Teo et al. [27] showed the presence of opposing LD between populations, i.e., differences in the LD phase between a marker and a QTL across populations, can have a negative impact on the power of case-control or family-trio association studies. Fitting all markers simultaneously might overcome this problem. It is unlikely that all markers that are in LD with a specific QTL have a different LD phase with the QTL across populations, especially if they are close enough to the QTL. In a multi-population sample, markers in strong LD with QTL tend to be less distant to the QTL compared to that in a single-population sample [69]. In contrast, the SMA models that use GC, SA or PCA to control for the confounding effects of PS, might not be able to correct for the LD differences that reduce power in a multi-population association study [27]. Several studies have shown that leveraging the LD differences across populations—by conducting GWAS in a multi-population sample—may amplify the signal of QTL, because markers that are strongly linked to a QTL in one population may not be even segregating in another population [95, 106, 110].

As genomic selection approaches are gaining popularity, some recent GWAS in animal breeding dealing with multi-breed datasets have used methods similar to the BMR method we used here [111, 112]. In these studies, BC was added as a fixed effect in the model. If BC is confounded with some contemporary group effects (e.g., slaughter date or geographical region) that are not already accounted for, adding it as a fixed effect in the BMR model might be necessary.

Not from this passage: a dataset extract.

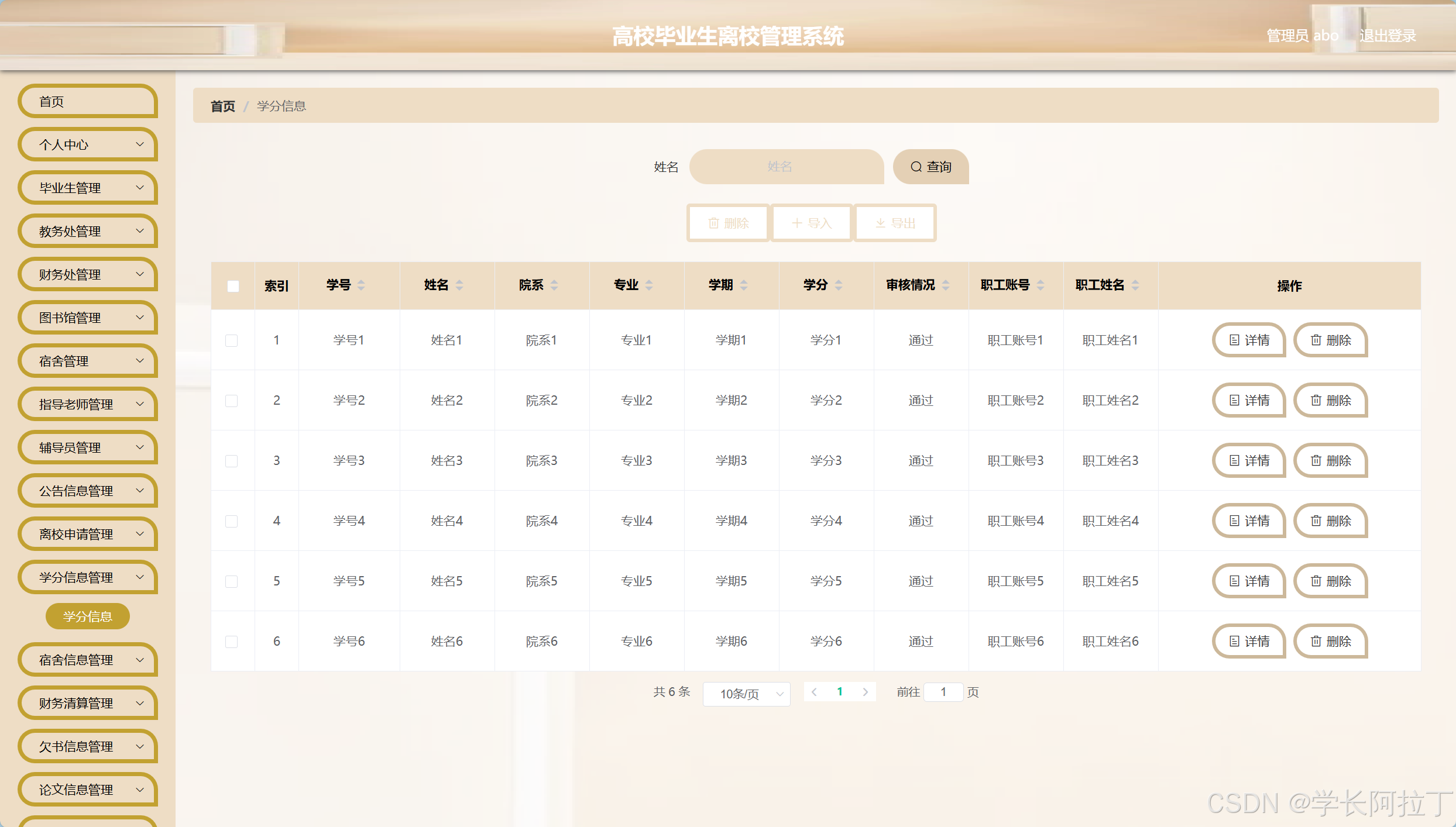Sort the table by 学分 column

(x=839, y=286)
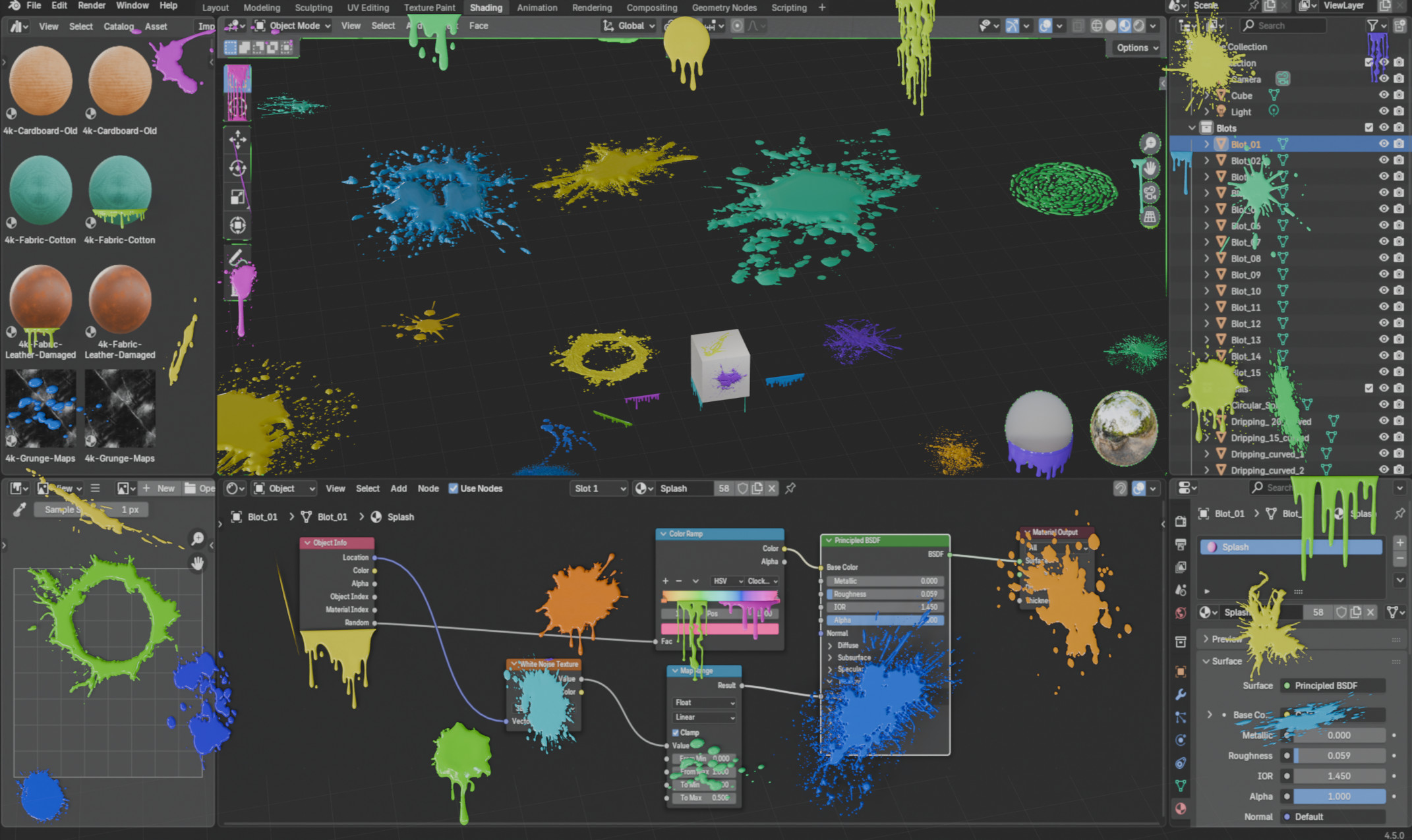Screen dimensions: 1412x840
Task: Hide Blot_08 with its eye icon
Action: click(x=1384, y=258)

This will suppress association signals that are due to the correlation of the phenotype with the contemporary group effect and thus reduces FP. However, if BC is not confounded with any other effect and a MMA model such as that used here is applied, then the cost of implicit accounting for PS might be an increase of FN.

Conclusions

In conclusion, our results show the superiority of MMA models over SMA models. More specifically, our study confirms that MMA models are capable of automatically accounting for the confounding effects of kinship and population structure in GWAS, without compromising the power of QTL detection.